Prudential Cas. Co. v. Curry

Decision Date09 June 1914
Docket Number656
Citation10 Ala.App. 642,65 So. 852
PartiesPRUDENTIAL CASUALTY CO. v. CURRY.
CourtAlabama Court of Appeals

Appeal from City Court of Birmingham; H.A. Sharpe, Judge.

Action by Beatrice Curry against the Prudential Casualty Company. From a judgment for plaintiff, defendant appeals. Reversed and rendered for defendant.

David S. Anderson, of Birmingham, for appellant.

Gaston & Drennen, of Birmingham, for appellee.

PELHAM J.

The appellee, being the beneficiary under a policy of accident insurance issued by the appellant to one Jesse McElreath insuring him against death from bodily injuries sustained through "external, violent, and accidental means," brought suit in the trial court to recover of the appellant on the policy. The case was tried before the court without a jury, resulting in a judgment against appellant holding it liable under the terms of the policy.

The evidence was without conflict, and the case was submitted to the court on an agreed written statement of facts. It was shown by this agreed statement of facts that on a certain occasion one Tom Teague in traveling along the public road going home from his place of work passed in front of the home of the insured, Jesse McElreath; that Teague at the time carried in his hands, in plain view, a rifle gun he had just purchased and was taking home. When Teague came in view of McElreath, who was at his home, the latter procured a Winchester rifle from his house, and as Teague in going along the road was passing the house, McElreath stepped out on his front porch and presented his rifle at Teague, having the rifle at the time "cocked and ready to shoot Teague." When thus presenting the rifle in shooting distance, cocked and ready to shoot, McElreath accosted Teague and wanted to know "what in hell he had to do with some women, or words of like character and meaning"; whereupon Teague raised the rifle gun he was carrying and shot McElreath dead, the cocked gun presented at Teague by McElreath falling from McElreath's hands to the ground, where it was picked up and discharged in an attempt to uncock it by the person picking it up.

But one question is presented for our consideration on this appeal and that is: Did the insured, McElreath, under the circumstances shown by the undisputed evidence, the substance of which we have set out, meet his death through "external, violent, and accidental means," within the meaning of that clause of the policy of insurance? In other words, was the violent death which McElreath met at the hands of his slayer, Teague, accidental in the sense used as to McElreath, the insured party?

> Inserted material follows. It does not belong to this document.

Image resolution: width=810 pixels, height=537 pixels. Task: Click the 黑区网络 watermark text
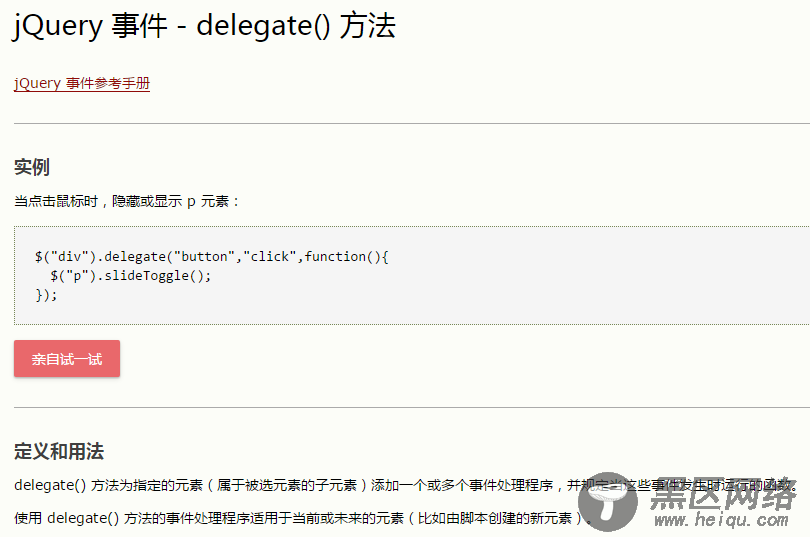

What constitutes an "accident" within the meaning of an accident insurance policy has been the subject of much discussion by textbook writers, and the courts, both federal and state, have expended much learning, often drawing copiously upon the understanding and skill of expression of lexicographers, in attaching the proper significance and meaning to the word "accidental" in stating a fixed general rule of law on the subject, and attempting to fit it to a concrete case in hand; some of the judges even considering (but not adopting) the meaning of the word as employed in insurance contracts with respect to scholastic philosophy, in which sense nothing is accidental. The Supreme Court of this state has, however approvingly quoted the general definition given in 1 Am. & Eng.Ency.Law (1st Ed.) p. 87, as follows:

"An accident, in its application to insurance policies, has been defined as an injury which happens by reason of some violence, casualty, or vis major to the assured, without his design or consent or voluntary co-operation." Equitable Accident Ins. Co. v. Osborn, Adm'r, 90 Ala. 201, 206, 9 So. 869, 13 L.R.A. 267.

In the second addition of this work (Am. & Eng.Ency.Law), accident in this connection is defined thus:

"An accident, according to the generally received meaning of the term, is defined as the happening of an event without the aid and design of a person, and which is unforeseen, and in this sense the word is to be understood, in the absence of plain, unequivocal exceptions and provisions, in a policy insuring against injury or death caused by accidental means." Volume 1, pp. 291, 292.

As said in Western Com. Trav. Ass'n v. Smith, 85 F. 401, 405, 29 C.C.A. 223, 227 (40 L.R.A. 653):

"The significance of this word 'accidental' is best perceived by a consideration of the relation of causes to their effects. The word is descriptive of means which produce effects which are not their natural and probable consequences. The natural consequences of means used are the consequences which ordinarily follow from their use--the results which may be reasonably anticipated from their use, and which ought to be expected. The probable consequence of the use of given means is the consequence which is more likely to follow from their use than it is to fail to follow. An effect which is the natural and probable consequence of an act or course of action is not an accident, nor is it produced by accidental means. It is either the result of actual design, or it falls under the maxim that every man must be held to intend the natural and probable consequence of his deeds."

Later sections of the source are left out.